Document passage:
- - - - - - -

To begin, you need to create a stream called stocktrades with no filtering in place.

In [None]:
CREATE STREAM STOCKTRADES
   (SIDE STRING, QUANTITY INTEGER, SYMBOL STRING, PRICE INTEGER, ACCOUNT STRING, USERID STRING)
       WITH (KAFKA_TOPIC='stocktrades', VALUE_FORMAT='AVRO');

### Stream 1 - Sell Stream
It may be in the interest of the business to view only streams where the stock was sold and not bought. This would be useful in identifying which shares should be taken as a 'short' position

In [None]:
CREATE STREAM SELL_TRADES WITH (KAFKA_TOPIC='SELL_TRADES', PARTITIONS=1, REPLICAS=1) AS SELECT
  STOCKTRADES.QUANTITY QUANTITY,
  STOCKTRADES.SYMBOL SYMBOL,
  STOCKTRADES.PRICE PRICE,
  STOCKTRADES.ACCOUNT ACCOUNT,
  STOCKTRADES.USERID USERID
FROM STOCKTRADES STOCKTRADES
WHERE (STOCKTRADES.SIDE = 'SELL')
EMIT CHANGES;


### Stream 2 - Buy Stream
It may also be interesting to the business to see trades that were large buys.

In [None]:
CREATE STREAM BUY_TRADES WITH (KAFKA_TOPIC='BUY_TRADES', PARTITIONS=1, REPLICAS=1) AS SELECT
  STOCKTRADES.QUANTITY QUANTITY,
  STOCKTRADES.SYMBOL SYMBOL,
  STOCKTRADES.PRICE PRICE,
  STOCKTRADES.ACCOUNT ACCOUNT,
  STOCKTRADES.USERID USERID
FROM STOCKTRADES STOCKTRADES
WHERE (STOCKTRADES.SIDE = 'BUY')
EMIT CHANGES;

### Table 1 - Aggregated Buy Trades


In [None]:
CREATE TABLE AGG_BUY_ORDERS WITH (KAFKA_TOPIC='AGG_BUY_ORDERS', PARTITIONS=1, REPLICAS=1) AS SELECT
  BUY_TRADES.SYMBOL SYMBOL,
  SUM(BUY_TRADES.QUANTITY) QUANTITY_AGG,
  AVG(BUY_TRADES.PRICE) PRICE_AVG,
  SUM((BUY_TRADES.QUANTITY * BUY_TRADES.PRICE)) VALUE_TRADED
FROM BUY_TRADES BUY_TRADES
WINDOW TUMBLING ( SIZE 60 SECONDS )
GROUP BY BUY_TRADES.SYMBOL
EMIT CHANGES;


### Table 2 - Aggregated Sell Trades

In [None]:
CREATE TABLE AGG_SELL_ORDERS WITH (KAFKA_TOPIC='AGG_SELL_ORDERS', PARTITIONS=1, REPLICAS=1) AS SELECT
  SELL_TRADES.SYMBOL SYMBOL,
  SUM(SELL_TRADES.QUANTITY) QUANTITY_AGG,
  AVG(SELL_TRADES.PRICE) PRICE_AVG,
  SUM((SELL_TRADES.QUANTITY * SELL_TRADES.PRICE)) VALUE_TRADED
FROM SELL_TRADES SELL_TRADES
WINDOW TUMBLING ( SIZE 60 SECONDS )

- - - - - - -

Raw data:
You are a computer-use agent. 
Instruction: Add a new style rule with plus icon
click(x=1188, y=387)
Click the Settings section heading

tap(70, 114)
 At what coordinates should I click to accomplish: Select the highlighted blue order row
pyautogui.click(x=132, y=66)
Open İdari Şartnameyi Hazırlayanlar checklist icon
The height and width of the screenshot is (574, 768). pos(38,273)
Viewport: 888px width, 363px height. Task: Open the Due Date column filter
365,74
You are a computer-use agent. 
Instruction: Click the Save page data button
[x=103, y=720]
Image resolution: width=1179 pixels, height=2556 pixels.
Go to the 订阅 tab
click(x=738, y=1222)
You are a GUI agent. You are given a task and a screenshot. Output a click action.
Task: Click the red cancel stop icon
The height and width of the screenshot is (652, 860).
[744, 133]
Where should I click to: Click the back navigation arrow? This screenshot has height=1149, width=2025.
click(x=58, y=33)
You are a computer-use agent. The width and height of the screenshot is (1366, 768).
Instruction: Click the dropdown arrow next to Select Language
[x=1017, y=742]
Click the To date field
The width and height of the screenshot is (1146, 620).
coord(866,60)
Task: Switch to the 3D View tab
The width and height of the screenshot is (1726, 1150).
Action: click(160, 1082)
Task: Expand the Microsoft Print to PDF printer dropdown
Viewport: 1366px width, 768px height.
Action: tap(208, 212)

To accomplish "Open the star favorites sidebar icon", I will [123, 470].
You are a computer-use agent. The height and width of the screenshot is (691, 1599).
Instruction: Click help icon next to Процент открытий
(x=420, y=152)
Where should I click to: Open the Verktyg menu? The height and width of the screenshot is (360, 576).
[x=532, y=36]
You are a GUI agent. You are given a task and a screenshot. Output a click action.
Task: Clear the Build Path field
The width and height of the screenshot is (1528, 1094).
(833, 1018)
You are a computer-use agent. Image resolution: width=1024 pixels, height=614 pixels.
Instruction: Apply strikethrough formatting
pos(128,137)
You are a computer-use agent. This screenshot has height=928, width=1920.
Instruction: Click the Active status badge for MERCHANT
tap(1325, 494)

- - - - - - -

Actions to take:
**1.** Which columns does the stock trades excerpt define for the STOCKTRADES stream?
**2.** Rewrite the listing as a numbered list, starting at its first line and stopping after the line that contains "[x=532, y=36]". Leave out blank lines.
The stock trades excerpt and the listing were taken from unrelated sources.

The results:
**1.** SIDE, QUANTITY, SYMBOL, PRICE, ACCOUNT, USERID

**2.**
1. You are a computer-use agent. 
2. Instruction: Add a new style rule with plus icon
3. click(x=1188, y=387)
4. Click the Settings section heading
5. tap(70, 114)
6.  At what coordinates should I click to accomplish: Select the highlighted blue order row
7. pyautogui.click(x=132, y=66)
8. Open İdari Şartnameyi Hazırlayanlar checklist icon
9. The height and width of the screenshot is (574, 768). pos(38,273)
10. Viewport: 888px width, 363px height. Task: Open the Due Date column filter
11. 365,74
12. You are a computer-use agent. 
13. Instruction: Click the Save page data button
14. [x=103, y=720]
15. Image resolution: width=1179 pixels, height=2556 pixels.
16. Go to the 订阅 tab
17. click(x=738, y=1222)
18. You are a GUI agent. You are given a task and a screenshot. Output a click action.
19. Task: Click the red cancel stop icon
20. The height and width of the screenshot is (652, 860).
21. [744, 133]
22. Where should I click to: Click the back navigation arrow? This screenshot has height=1149, width=2025.
23. click(x=58, y=33)
24. You are a computer-use agent. The width and height of the screenshot is (1366, 768).
25. Instruction: Click the dropdown arrow next to Select Language
26. [x=1017, y=742]
27. Click the To date field
28. The width and height of the screenshot is (1146, 620).
29. coord(866,60)
30. Task: Switch to the 3D View tab
31. The width and height of the screenshot is (1726, 1150).
32. Action: click(160, 1082)
33. Task: Expand the Microsoft Print to PDF printer dropdown
34. Viewport: 1366px width, 768px height.
35. Action: tap(208, 212)
36. To accomplish "Open the star favorites sidebar icon", I will [123, 470].
37. You are a computer-use agent. The height and width of the screenshot is (691, 1599).
38. Instruction: Click help icon next to Процент открытий
39. (x=420, y=152)
40. Where should I click to: Open the Verktyg menu? The height and width of the screenshot is (360, 576).
41. [x=532, y=36]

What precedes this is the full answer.